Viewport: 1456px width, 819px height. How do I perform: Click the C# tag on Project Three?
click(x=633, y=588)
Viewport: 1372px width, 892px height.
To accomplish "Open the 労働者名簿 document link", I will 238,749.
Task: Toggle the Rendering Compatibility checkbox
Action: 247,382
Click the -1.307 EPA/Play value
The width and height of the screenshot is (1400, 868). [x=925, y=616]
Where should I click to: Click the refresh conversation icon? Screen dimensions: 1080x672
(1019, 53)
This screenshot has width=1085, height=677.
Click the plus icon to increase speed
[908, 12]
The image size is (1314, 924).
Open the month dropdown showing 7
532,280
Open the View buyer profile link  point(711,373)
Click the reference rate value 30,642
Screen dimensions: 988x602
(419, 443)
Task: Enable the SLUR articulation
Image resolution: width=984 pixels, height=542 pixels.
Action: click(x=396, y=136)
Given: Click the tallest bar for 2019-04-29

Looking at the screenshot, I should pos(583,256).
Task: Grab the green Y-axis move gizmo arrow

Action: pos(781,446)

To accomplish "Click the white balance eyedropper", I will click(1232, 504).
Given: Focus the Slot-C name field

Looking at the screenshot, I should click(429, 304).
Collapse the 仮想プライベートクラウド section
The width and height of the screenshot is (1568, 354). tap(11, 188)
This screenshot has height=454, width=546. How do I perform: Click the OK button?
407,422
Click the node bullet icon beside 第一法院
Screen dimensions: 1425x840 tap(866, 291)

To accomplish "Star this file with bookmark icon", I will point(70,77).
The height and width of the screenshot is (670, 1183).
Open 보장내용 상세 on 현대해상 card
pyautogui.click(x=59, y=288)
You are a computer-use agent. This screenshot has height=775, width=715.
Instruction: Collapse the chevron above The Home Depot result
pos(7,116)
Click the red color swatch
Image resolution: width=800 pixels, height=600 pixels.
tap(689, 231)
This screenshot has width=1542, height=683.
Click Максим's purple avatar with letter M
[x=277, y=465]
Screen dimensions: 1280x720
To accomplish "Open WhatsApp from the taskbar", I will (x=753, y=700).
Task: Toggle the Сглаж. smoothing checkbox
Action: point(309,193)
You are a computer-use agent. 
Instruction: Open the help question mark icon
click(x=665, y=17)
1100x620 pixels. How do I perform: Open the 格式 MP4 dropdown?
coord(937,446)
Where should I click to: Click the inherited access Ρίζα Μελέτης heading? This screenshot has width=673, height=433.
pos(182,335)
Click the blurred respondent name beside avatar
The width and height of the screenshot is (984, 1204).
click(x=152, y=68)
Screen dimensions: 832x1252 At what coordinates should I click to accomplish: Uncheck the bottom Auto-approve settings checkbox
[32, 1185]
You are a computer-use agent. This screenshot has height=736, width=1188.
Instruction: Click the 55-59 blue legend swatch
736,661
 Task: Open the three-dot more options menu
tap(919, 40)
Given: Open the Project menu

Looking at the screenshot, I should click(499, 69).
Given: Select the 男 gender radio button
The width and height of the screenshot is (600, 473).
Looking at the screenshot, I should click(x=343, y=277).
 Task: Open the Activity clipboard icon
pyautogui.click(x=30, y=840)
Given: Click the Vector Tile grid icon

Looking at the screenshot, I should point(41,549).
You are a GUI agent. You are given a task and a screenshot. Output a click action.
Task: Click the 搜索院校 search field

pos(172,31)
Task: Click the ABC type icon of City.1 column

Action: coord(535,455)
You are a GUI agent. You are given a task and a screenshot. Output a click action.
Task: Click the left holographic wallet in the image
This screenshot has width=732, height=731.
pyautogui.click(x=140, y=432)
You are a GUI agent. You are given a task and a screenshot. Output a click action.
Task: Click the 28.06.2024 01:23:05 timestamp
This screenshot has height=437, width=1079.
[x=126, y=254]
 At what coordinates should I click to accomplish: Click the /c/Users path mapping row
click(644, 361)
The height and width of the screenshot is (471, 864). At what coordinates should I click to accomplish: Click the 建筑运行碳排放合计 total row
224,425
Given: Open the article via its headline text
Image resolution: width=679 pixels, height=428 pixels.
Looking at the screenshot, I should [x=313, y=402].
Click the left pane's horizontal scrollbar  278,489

------------

- _WHAT IS ASKED_
Copy out the entries exactly, everything from the line containing "Task: Open the Activity clipboard icon" down to the line containing "click(644, 361)", including both of those lines.

- _COMPLETED EXERCISE_
 Task: Open the Activity clipboard icon
pyautogui.click(x=30, y=840)
Given: Click the Vector Tile grid icon

Looking at the screenshot, I should point(41,549).
You are a GUI agent. You are given a task and a screenshot. Output a click action.
Task: Click the 搜索院校 search field

pos(172,31)
Task: Click the ABC type icon of City.1 column

Action: coord(535,455)
You are a GUI agent. You are given a task and a screenshot. Output a click action.
Task: Click the left holographic wallet in the image
This screenshot has width=732, height=731.
pyautogui.click(x=140, y=432)
You are a GUI agent. You are given a task and a screenshot. Output a click action.
Task: Click the 28.06.2024 01:23:05 timestamp
This screenshot has height=437, width=1079.
[x=126, y=254]
 At what coordinates should I click to accomplish: Click the /c/Users path mapping row
click(644, 361)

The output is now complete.